Sistem parlementer akan memaksa partai politik untuk berubah. Mendorong demokratisasi internal. Memaksa partai mencari calon anggota parlemen dengan kualitas terbaik agar bisa mengalahkan calon partai lain. Kompetisi yang meningkat akan memperbaiki kualitas parlemen. Hubungan antara pemilih dengan anggota parlemen terpilih juga akan semakin dekat, yang ujungnya akan memaksa anggota parlemen terus menerus mendengar suara konstituen jika ingin kembali terpilih pada pemilu berikutnya.
Melihat Kembali Kegagalan Politik era `50an
Kita memang pernah gagal ketika melaksanakan sistem demokrasi parlementer pada era 1950-an. Tapi mari kita lihat dengan pikiran yang jernih tentang hal-hal yang melatari kegagalan itu. Masalah terbesar adalah, kita melaksanakan sebuah sistem pada saat berbagai syarat dasar bagi terlaksananya sebuah demokrasi belum tersedia.
Pada masa awal pembentukan republik, partai politik dengan beragam warna ideologi yang saling antagonistis bersaing ketat memperebutkan dominasi di ruang politik. Situasi ini menyebabkan pertentangan tajam di antara partai politik di parlemen. Pada sisi lain, presiden Soekarno sendiri memiliki konsepsi berbeda tentang kepresidenan dengan idenya mengenai Demokrasi Terpimpin.
Dalam konteks politik hari ini pertentangan tidak setajam pada masa lalu, karena semua kekuatan politik relatif telah menerima prinsip dasar bernegara yakni Pancasila, sehingga perdebatan di dalam parlemen tidak akan setajam dan menyangkut hal-hal yang sangat prinsipil sebagaimana politik era 50an.
Penyebab lainnya adalah kondisi sosio ekonomi pada masa pelaksanaan demokrasi parlementer sangat lemah. Studi memperlihatkan, semakin baik kondisi sosial ekonomi masyarakat –akan semakin bisa membuat demokrasi bertahan lebih lama. Saat ini, kondisi sosio ekonomi kita jauh lebih baik, demikian pula kondisi keamanan yang stabil.
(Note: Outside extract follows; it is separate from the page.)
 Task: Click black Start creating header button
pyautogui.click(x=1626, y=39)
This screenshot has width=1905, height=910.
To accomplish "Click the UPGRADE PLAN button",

Lima pemilu terakhir yang kita jalankan, adalah pemilu yang demokratis. Inilah momentum baik untuk menyelesaikan pekerjaan rumah dalam memperbaiki demokrasi kita. Hari ini, kita sudah memiliki berbagai syarat dasar bagi keberlanjutan demokrasi. Ini saatnya berdiskusi tentang hal-hal yang lebih fundamental, tentang kehidupan bernegara di masa yang akan datang.